Mathematical simulations of pediatric hemodynamics in isolated ventricular septal defect

TL;DR

This study develops a computational model to simulate pediatric hemodynamics in ventricular septal defect (VSD), considering VSD size, vascular parameters, and age, to better understand their combined effects on heart function.

Contribution

It introduces a novel integrated modeling approach that accounts for VSD size and age-dependent changes, advancing personalized simulations for pediatric VSD management.

Findings

Hemodynamic conditions vary significantly with VSD size.

Age influences systemic and pulmonary circulation interactions.

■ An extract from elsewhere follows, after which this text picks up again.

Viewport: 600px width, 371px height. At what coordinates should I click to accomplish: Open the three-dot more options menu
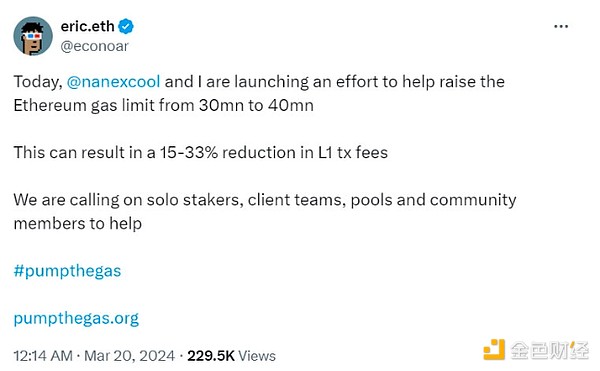coord(561,26)
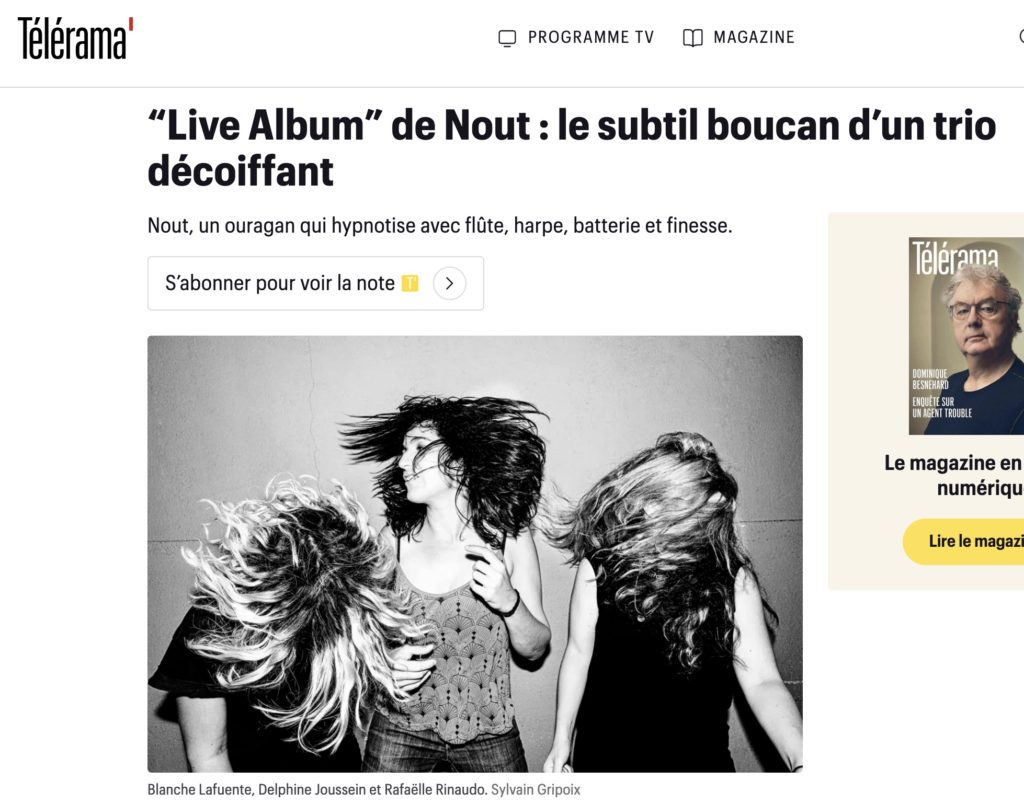The image size is (1024, 804).
Task: Click the search icon at far right
Action: coord(1021,37)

Model provides a foundation for digital twin development in pediatric cardiology.

Abstract

Computer modeling of the cardiovascular system has potential to revolutionize personalized medical care. This is especially promising for congenital heart defects, such as ventricular septal defect (VSD), a hole between the two ventricles of the heart. However, relatively few studies have built computer models for VSD, nor have they considered how natural adaptation to the cardiovascular system with age might interact with the presence of a small, medium, or large size VSD. Here, we combine a lumped parameter model of the cardiovascular system with two key modeling components: a size-dependent resistance dictating shunt flow between the two ventricles and age-dependent scaling relationships for the systemic and pulmonary circulations. Our results provide insight into changes in hemodynamic conditions with various VSD sizes. We investigate the combined effects of VSD size, vascular parameters, and age, showing distinct differences with these three factors. This study lays the necessary foundation for studying VSD and towards building digital shadows and digital twins for managing VSD in pediatrics.